■ TASK DATA:
==*==

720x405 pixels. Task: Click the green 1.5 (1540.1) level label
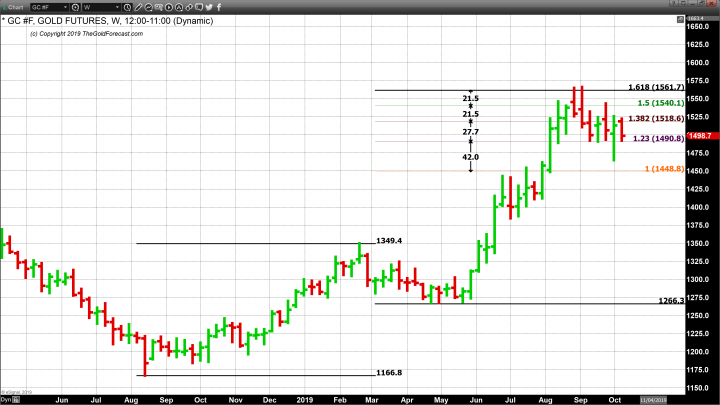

==*==

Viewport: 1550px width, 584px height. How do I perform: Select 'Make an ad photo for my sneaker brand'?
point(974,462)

==*==

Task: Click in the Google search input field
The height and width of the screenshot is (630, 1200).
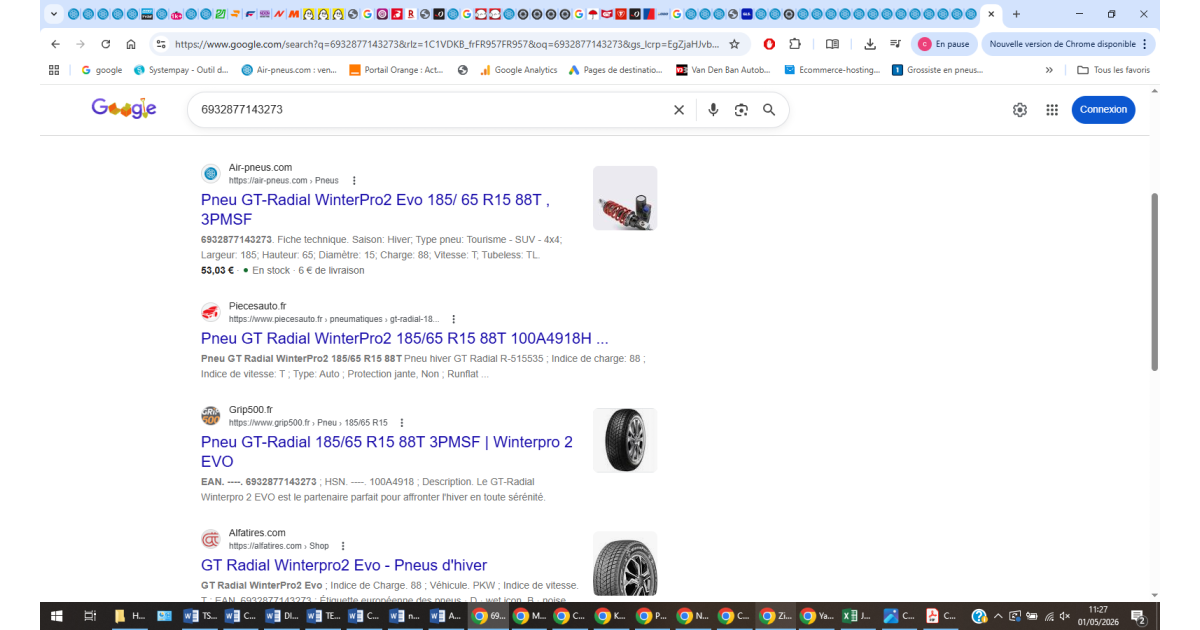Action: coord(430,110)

==*==

Line count for "Click": count the lines of the records above that contain it and give only the number.

2